--- EXERCISE OBJECTIVE ---
Update the listing from the line containing "You are a computer-use agent. The" down to the line containing "Instruction: Click the" by swapping "orange" for "blue" and leaving everything else unchanged.

--- AVAILABLE RECORDS ---
• • • •

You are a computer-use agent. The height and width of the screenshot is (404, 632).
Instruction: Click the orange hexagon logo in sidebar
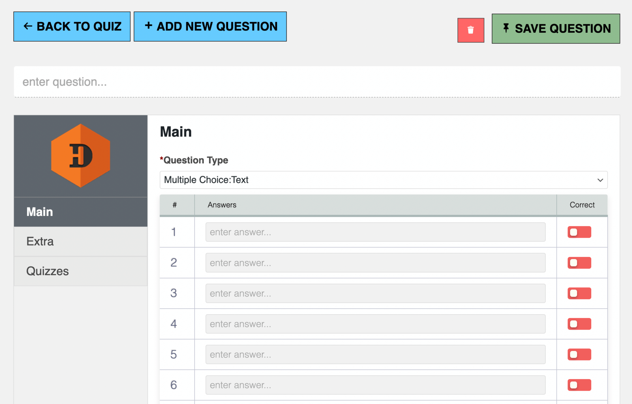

• • • •

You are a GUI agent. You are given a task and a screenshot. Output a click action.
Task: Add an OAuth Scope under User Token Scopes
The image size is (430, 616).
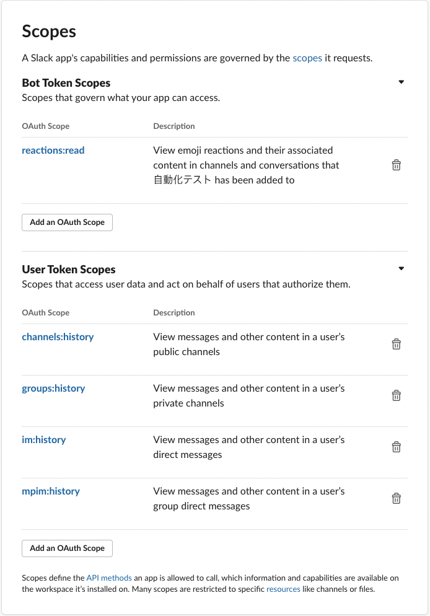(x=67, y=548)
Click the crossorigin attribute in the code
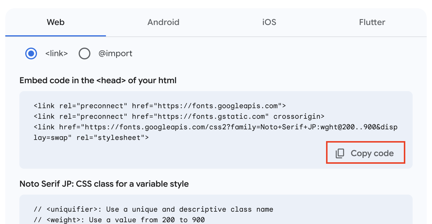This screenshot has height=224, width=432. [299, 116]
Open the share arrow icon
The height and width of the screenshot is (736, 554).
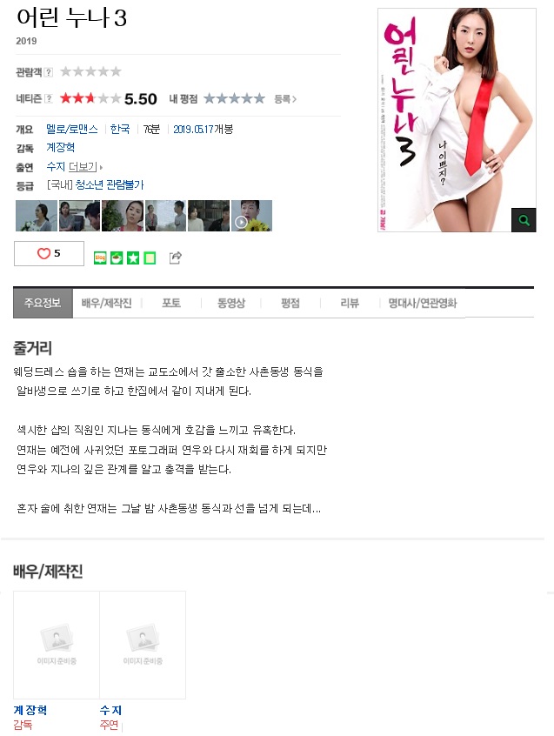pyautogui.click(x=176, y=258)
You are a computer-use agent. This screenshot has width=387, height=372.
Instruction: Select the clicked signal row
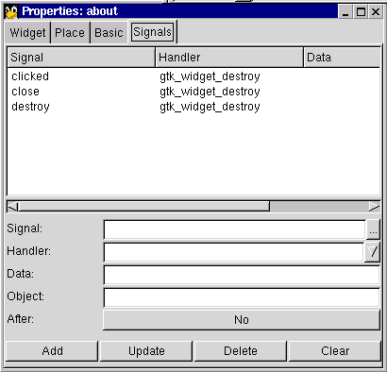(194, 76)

• • • •

--- OUTPUT OF THE TASK ---
You are a computer-use agent. The height and width of the screenshot is (404, 632).
Instruction: Click the blue hexagon logo in sidebar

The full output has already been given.